ヴァルハラ星離宮 (ゔぁるはらせいりきゅう)
ヴァルハラ星にあり、特別な期間に八大皇女だけが入ることの許される場所。ヴァルハラ皇家に伝わる刻の鍵の継承が行われる場所で、ワルキューレはこの場所で行われた儀式によって、刻の鍵を継承した。
イベント・出来事
円盤事故 (えんばんじこ)
ワルキューレが地球に降り立つ際に起こしてしまった事故。無制限力場軌道船で着陸しようとしたものの、制御を誤って銭湯「時の湯」に墜落。その際に時野和人を、一時的にとはいえ、死なせてしまった。のちに和人はワルキューレの力によって生き返る。
その他キーワード
刻の鍵 (ときのかぎ)
ワルキューレの持っている剣。時間を捻じ曲げたり、時野和人を生き返らせたりと、何かと荒唐無稽なことができる。「白のワルキューレ」が代々受け継ぐことになっており、ハイドラは自分が受け継げなかったことに腹を立てている。
無制限力場軌道船 (むせいげんりきばきどうせん)
この世界における宇宙船。ワルキューレをはじめ、ヴァルハラ星からやってくる八大皇女たちは、これに乗ってきた。
アルヴァク号 (あるゔぁくごう)
ワルキューレ専用の無制限力場軌道船。ワルキューレは家出の際にこの円盤を使い、ヴァルハラ星を飛び出してきた。そして地球に通りかかった際に、銭湯「時の湯」に落下。以降、「時の湯」のシンボルとして、墜落時のまま突き刺さっている。
禊の泉 (みそぎのいずみ)
古くからヴァルハラ皇家御用達のお湯。銭湯「時の湯」に流れているといわれる。「時の湯」を受け継いだ時野和人は、このことを知らない。古い伝承のため、八大皇女の中でもメームだけが、この事実を知っている。
超封印のお札 (ちょうふういんのおふだ)
七村秋菜が使った御札。

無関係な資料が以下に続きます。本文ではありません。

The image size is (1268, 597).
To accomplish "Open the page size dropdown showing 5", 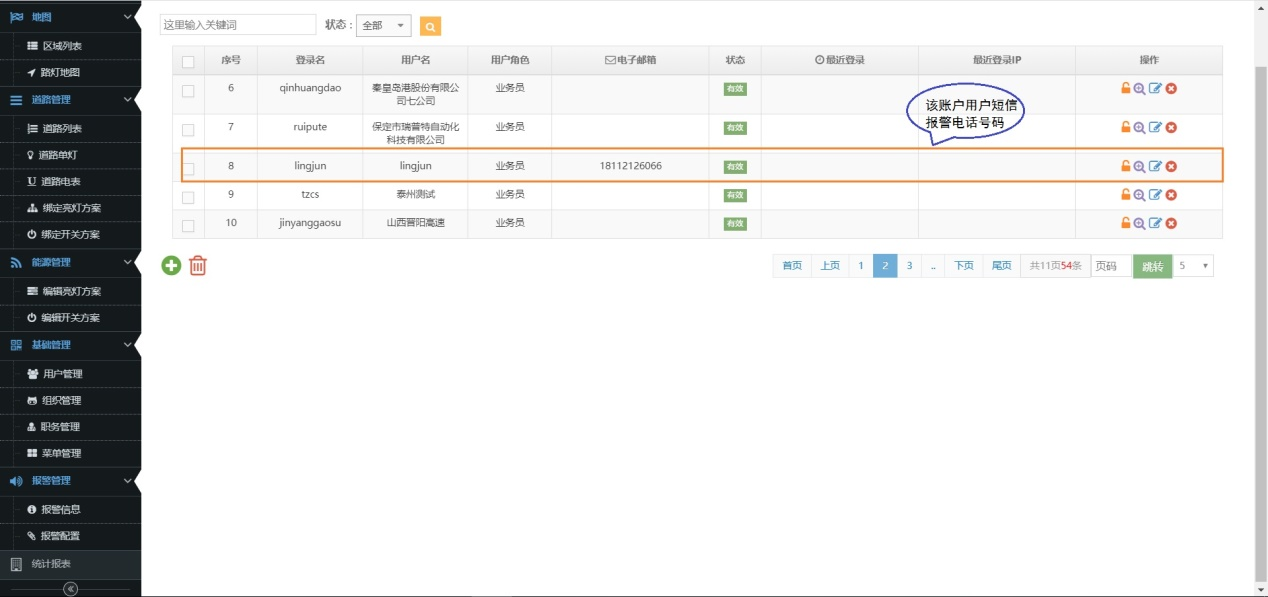I will pyautogui.click(x=1193, y=266).
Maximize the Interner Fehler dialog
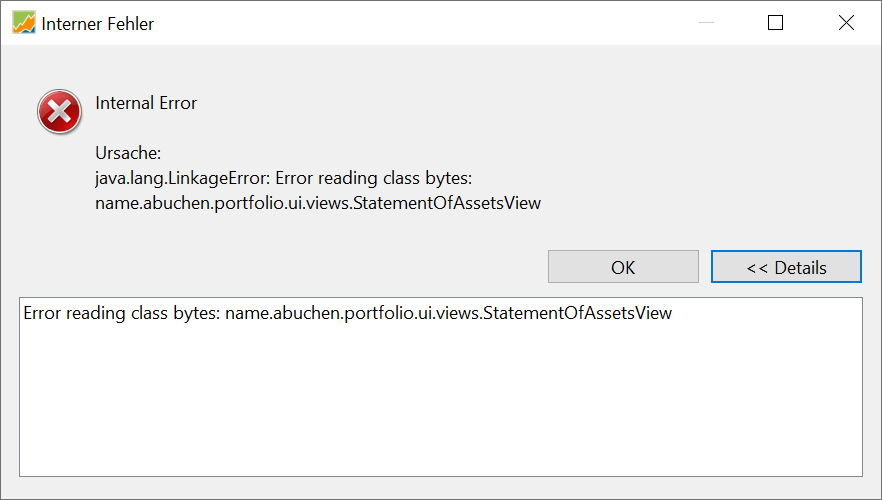This screenshot has width=882, height=500. (775, 23)
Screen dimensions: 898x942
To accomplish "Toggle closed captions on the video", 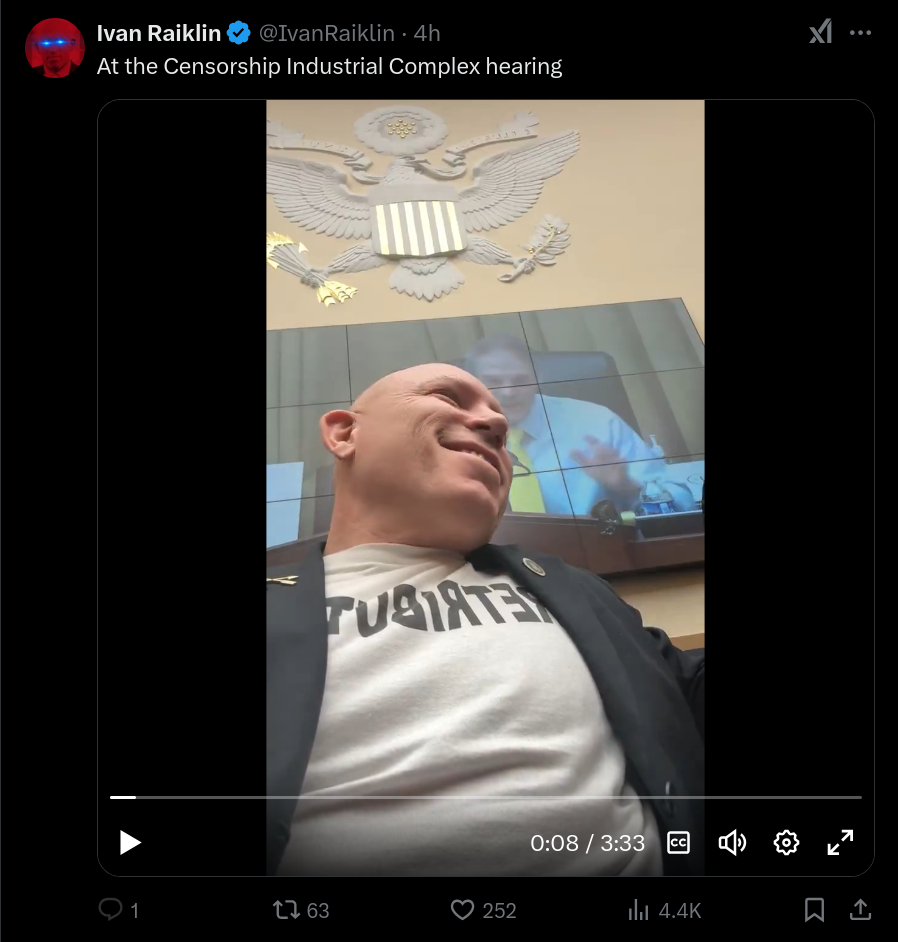I will [678, 843].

これにより、ハイドラをワるきゅーレと同じ小さいサイズにし、一時的とはいえ、ハイドラの力を制限することができた。しかし、はいだらを吸収したハイドラにとっては、ほとんど効力を発揮せず、たやすくはがされるようになってしまった。
ネコミミ光線 (ねこみみこうせん)
真田さんが猫耳メイド隊を作るために放った光線。この光線を浴びた女子は、もれなく猫耳メイド隊の一員になってしまい、真田さんの指揮下に置かれることになる。何度も放つことができるわけではなく、地球では一度しか使われていない。